EXERCISE TEXT below:

Ad Reinhardt, ‘Abstract Painting No. 5’ 1962

The textural nature of Scully’s vs Reinhardt’s does seem to show the two polarised possibilities of abstract artworks, with some opting for the industrial, digital approach and others the more gestural, analogue approach. There are naturally arguements to support both but I am going to continue with my preference for the analogue. As I enjoy the variety that comes from the acceptance of human error.

David Batchelor

David Batchelor

I am not at all interested in ‘pure’ colour… So if I use colours to begin to dissolve forms, I also use forms to prevent colours becoming entirely detached from their everyday existence.”

Parapillar 7 (Multicolour)

Batchelors rediscovery of colour theories into a contemporary context feels like it is presented as a challenge to places like the White Cube and modernist ideals of purity. Although he fits within the establishment, the work wants to challenge our perception of colour, balancing vibrant colours with structural forms. His book (Chromophobia, 2000) goes into more detail of how these thoughts are based upon art histories attitudes to colour, and makes a fascinating point about how the movements that over used colour (pop art) and those that avoided them (minimalism) are what has given artists today the freedoms of creation. With the emergence of the camera we moved away from the limitations of realistic artwork and into an era of industrial and technological art.

However, I would argue that in a contemporary setting we must explore colour theory as a base for emotional documentation and understanding, rather than continuing in a vain of ‘art-for-arts-sake’.

Sonia Delaunay

Image result for sonia delaunay orphism

Delaunay’s work was more design based as she had textiles and cars made from her patterns. The work is clearly from the cubist period but uses colour in a more instinctive way rather than focusing on the form that the colour take. The mixture of hues and tones creates a visual storm that changes with every glance, depending on where the eye lands the colours can rise and fall like an optic illusion of abstract colour.

End of EXERCISE TEXT.
AVAILABLE DATA below:

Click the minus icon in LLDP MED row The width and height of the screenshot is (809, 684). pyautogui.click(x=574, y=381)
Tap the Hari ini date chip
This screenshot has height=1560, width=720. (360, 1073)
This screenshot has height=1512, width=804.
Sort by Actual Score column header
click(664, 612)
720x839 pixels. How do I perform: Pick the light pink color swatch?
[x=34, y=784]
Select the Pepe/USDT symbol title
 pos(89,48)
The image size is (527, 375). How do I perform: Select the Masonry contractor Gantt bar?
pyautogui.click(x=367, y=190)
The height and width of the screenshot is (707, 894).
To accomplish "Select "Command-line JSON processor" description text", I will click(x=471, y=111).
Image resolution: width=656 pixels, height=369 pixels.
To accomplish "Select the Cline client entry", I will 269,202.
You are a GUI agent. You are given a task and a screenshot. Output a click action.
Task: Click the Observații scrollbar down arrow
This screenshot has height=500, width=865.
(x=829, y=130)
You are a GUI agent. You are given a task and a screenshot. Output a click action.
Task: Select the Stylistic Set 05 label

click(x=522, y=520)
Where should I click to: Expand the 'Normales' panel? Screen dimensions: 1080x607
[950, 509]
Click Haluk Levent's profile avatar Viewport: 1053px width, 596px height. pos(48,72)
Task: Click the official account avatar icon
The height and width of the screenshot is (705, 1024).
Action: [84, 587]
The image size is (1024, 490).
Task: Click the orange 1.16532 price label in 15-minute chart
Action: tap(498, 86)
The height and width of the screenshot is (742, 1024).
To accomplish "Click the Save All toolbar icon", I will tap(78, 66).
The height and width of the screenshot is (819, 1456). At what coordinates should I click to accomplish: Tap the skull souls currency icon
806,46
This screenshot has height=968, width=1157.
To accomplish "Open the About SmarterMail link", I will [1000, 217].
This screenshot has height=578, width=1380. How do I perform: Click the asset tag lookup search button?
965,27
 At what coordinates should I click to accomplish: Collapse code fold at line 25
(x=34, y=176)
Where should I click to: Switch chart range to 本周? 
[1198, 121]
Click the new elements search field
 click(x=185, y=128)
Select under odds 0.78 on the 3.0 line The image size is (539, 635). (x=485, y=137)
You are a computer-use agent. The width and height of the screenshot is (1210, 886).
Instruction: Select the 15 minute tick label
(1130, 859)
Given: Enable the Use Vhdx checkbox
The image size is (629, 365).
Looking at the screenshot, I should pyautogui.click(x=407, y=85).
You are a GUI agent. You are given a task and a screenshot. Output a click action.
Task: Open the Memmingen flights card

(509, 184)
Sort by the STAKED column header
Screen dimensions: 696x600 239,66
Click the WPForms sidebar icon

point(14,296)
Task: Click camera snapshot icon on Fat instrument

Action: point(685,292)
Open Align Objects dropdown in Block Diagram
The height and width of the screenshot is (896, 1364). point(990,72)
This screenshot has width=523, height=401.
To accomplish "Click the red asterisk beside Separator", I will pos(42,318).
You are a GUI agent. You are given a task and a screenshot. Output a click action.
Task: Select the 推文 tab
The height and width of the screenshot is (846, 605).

End of AVAILABLE DATA.

> **WHAT TO WORK ON**
#1 Rewrite the paragraph of the text on abstract art and color that begins "Batchelors rediscovery" as a short list, keeping its main facts.
#2 Answer these questions from the text on abstract art and color, one line each:
(a) Which approach to abstract artworks does the writer prefer?
(b) What is the title and year of Batchelor's book?
(c) What was made from Delaunay's patterns?
These records were drawn from a separate source.

> **OUTPUTS BY TASK**
#1
- Batchelor places older colour theories in a contemporary context, which seems to challenge places like the White Cube and modernist ideals of purity.
- Though he fits within the establishment, his work challenges our perception of colour by balancing vibrant colours with structural forms.
- His book Chromophobia (2000) traces these ideas to art history's attitudes to colour.
- It argues that movements that overused colour (pop art) and those that avoided it (minimalism) gave today's artists their freedom of creation.
- The emergence of the camera moved art away from the limits of realistic work and into an era of industrial and technological art.

#2
(a) The gestural, analogue approach.
(b) Chromophobia, 2000.
(c) Textiles and cars.